A proteção correta preserva nossa integridade. A proteção compulsiva preserva nossas ilusões.

Há momentos em que precisamos nos defender. Há outros em que precisamos admitir que erramos. E existe uma diferença enorme entre essas duas coisas.

A vida não está perseguindo você

Ser magista é reconhecer que a realidade pode ser movimentada, mas também compreender que não somos o centro de todos os acontecimentos. O universo não existe apenas para premiar, ensinar, testar ou atacar cada um de nós individualmente.

Às vezes, chove porque choveu.

Às vezes, o carro quebrou porque uma peça chegou ao fim de sua vida útil.

Às vezes, o dinheiro acabou porque gastamos mais do que recebemos.

Às vezes, o corpo está fraco porque não cuidamos dele.

Às vezes, alguém foi embora porque quis ir.

E, sim, às vezes existe uma demanda. Mas quando ela realmente existir, o magista deverá reconhecê-la com lucidez, não porque transformou todo revés em prova de perseguição.

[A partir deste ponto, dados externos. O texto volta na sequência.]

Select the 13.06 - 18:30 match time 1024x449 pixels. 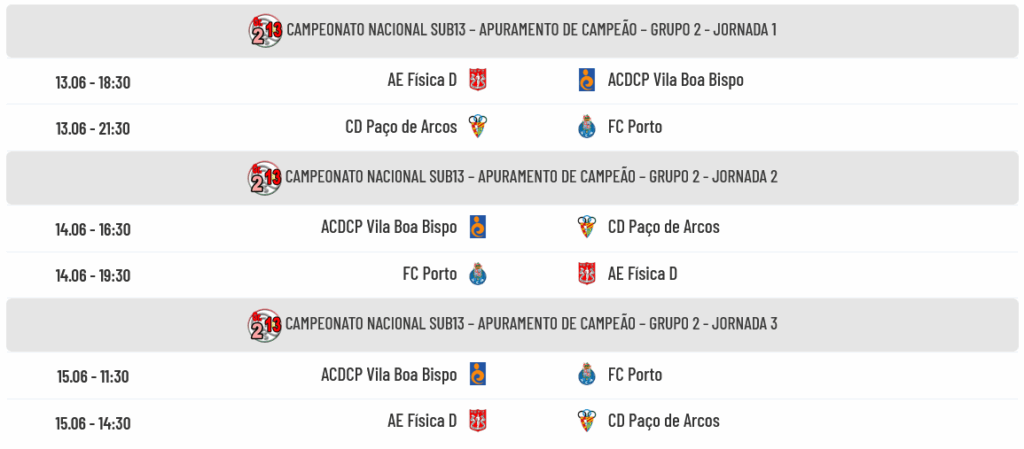tap(93, 82)
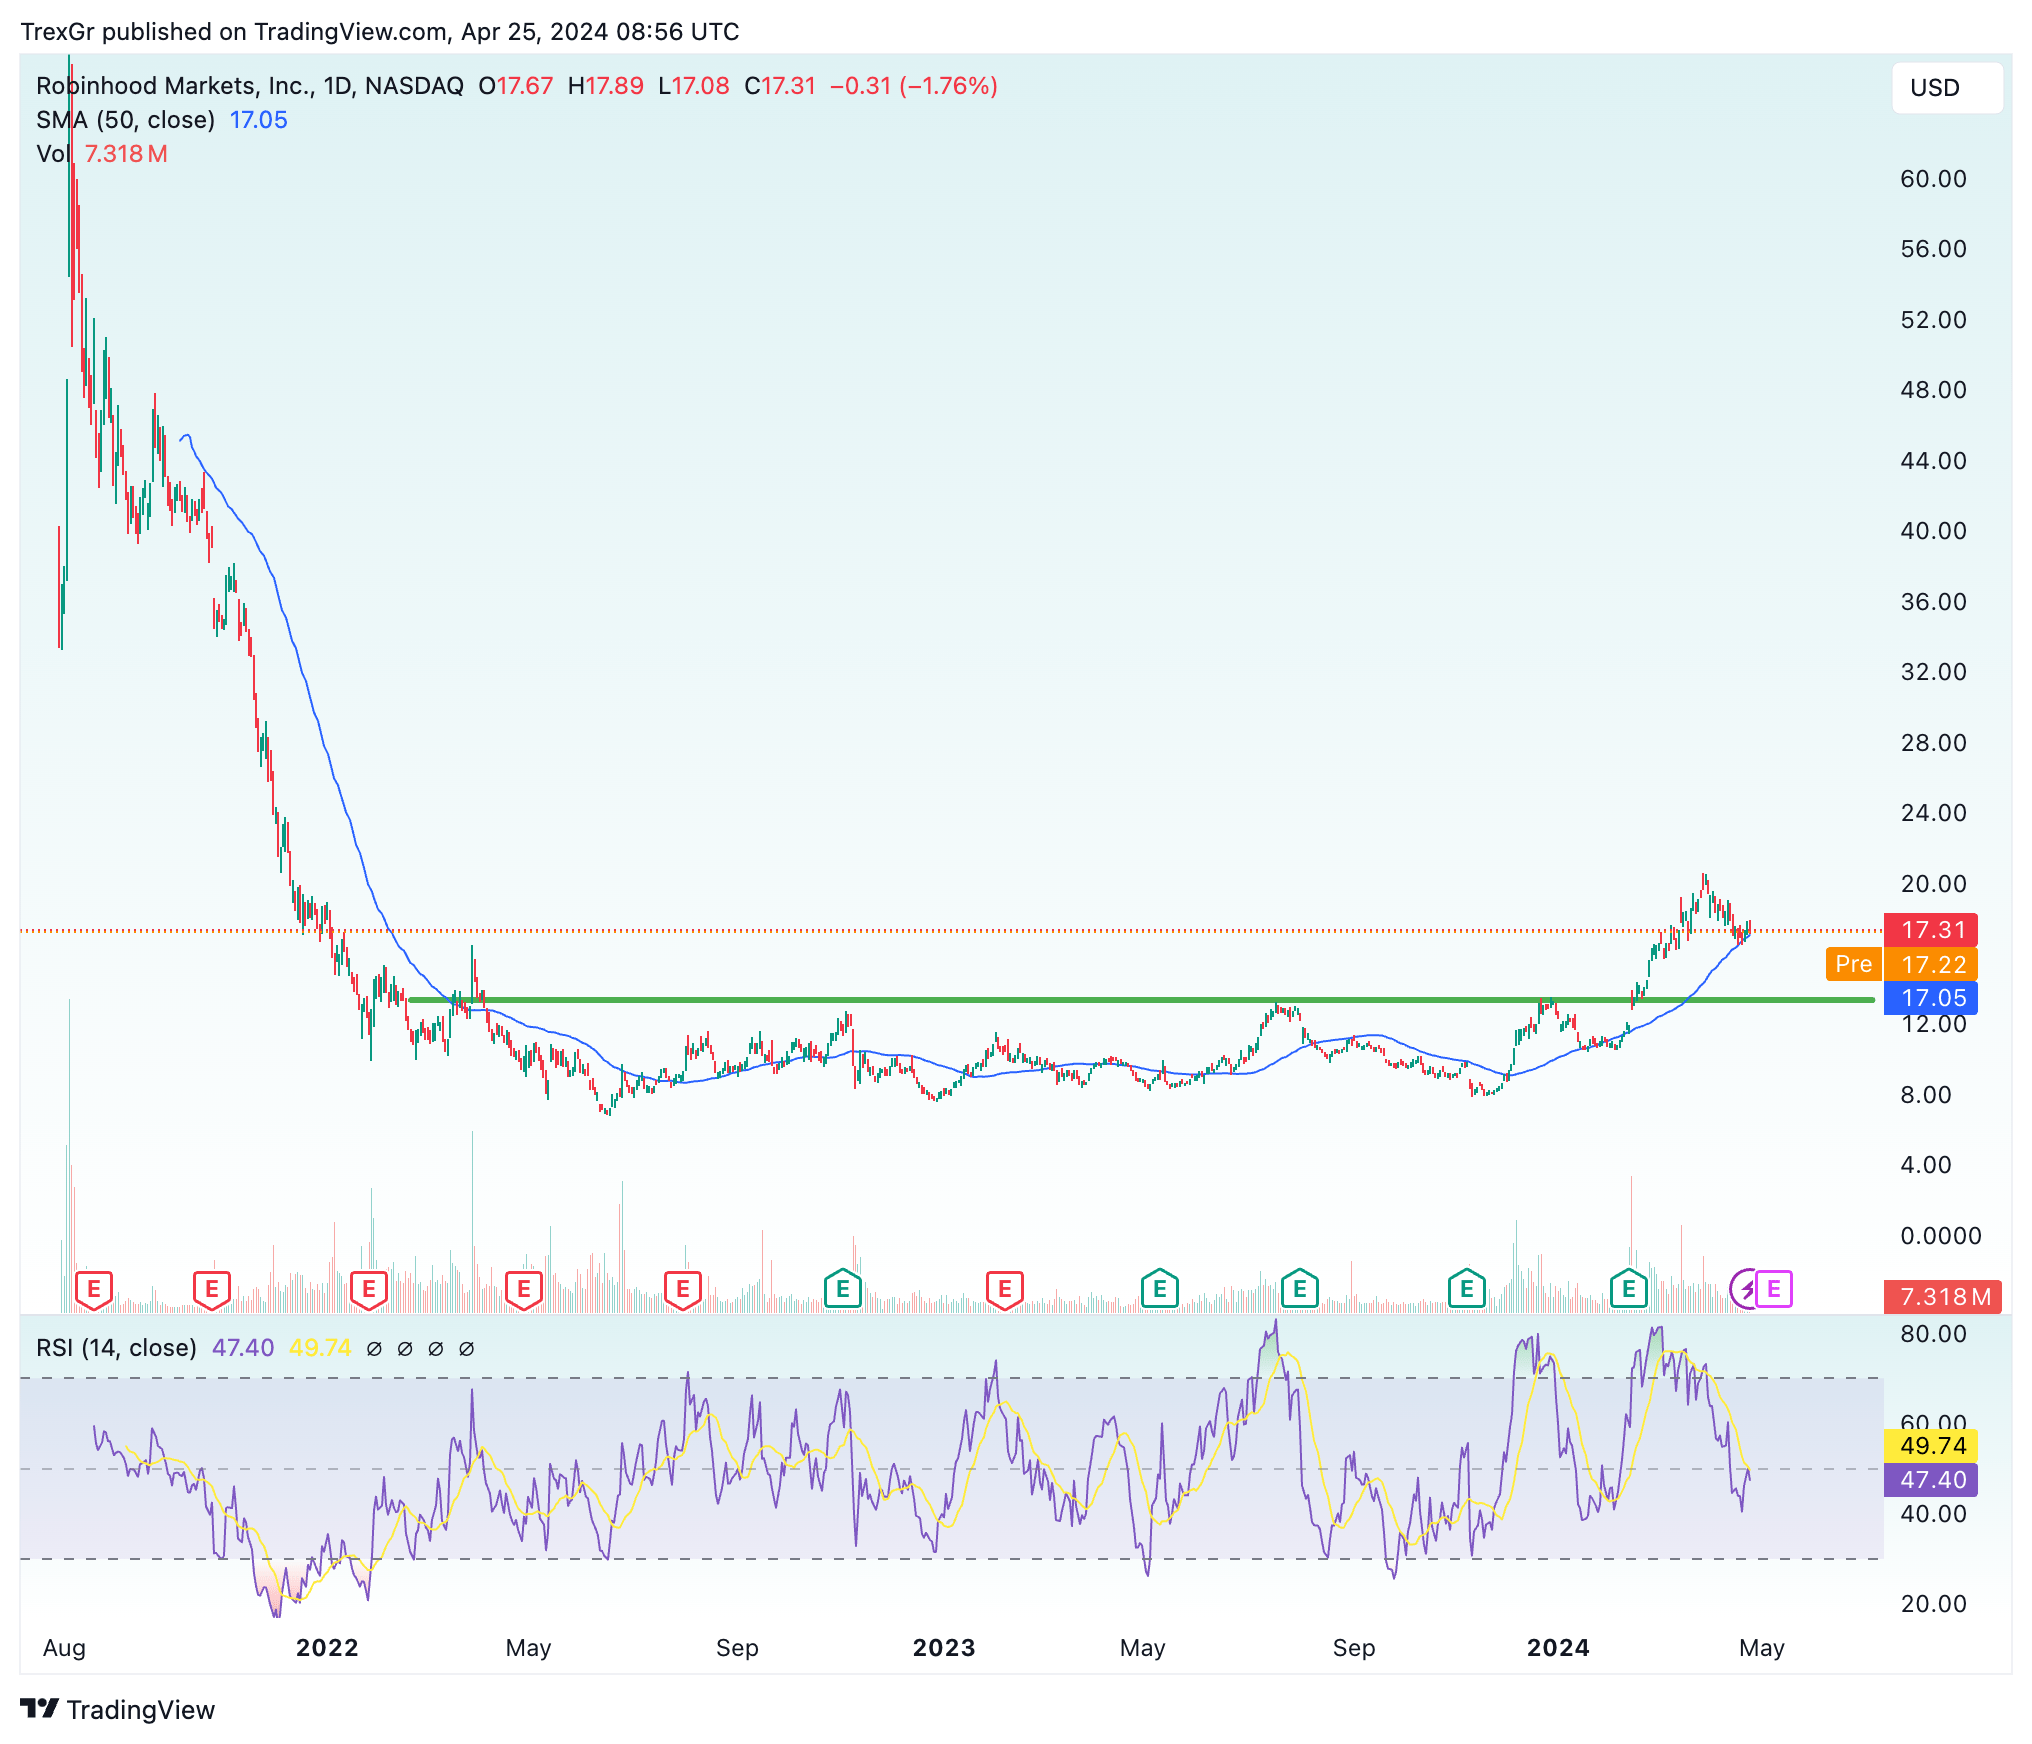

Precisamos estar centrados na magia sem ficarmos bitolados nela. Precisamos reconhecer a dimensão espiritual da vida sem abandonar a responsabilidade sobre aquilo que é material, emocional e cotidiano. Precisamos saber levantar proteção, mas também realizar manutenção. Saber banir, mas também planejar. Saber consultar o oráculo, mas também beber água.

Fica o alerta, coleguinhas: nem tudo é feitiço, nem tudo é demanda e nem todo desconforto pede defesa. Algumas coisas exigem magia. Outras exigem maturidade, prevenção, organização, conversa, descanso ou coragem para admitir que a vida simplesmente aconteceu.

Antes de levantar mil proteções, descubra primeiro do que está tentando se proteger.

Porque talvez ninguém esteja atacando você.

Talvez seja apenas a realidade cobrando aquilo que você deixou de cuidar.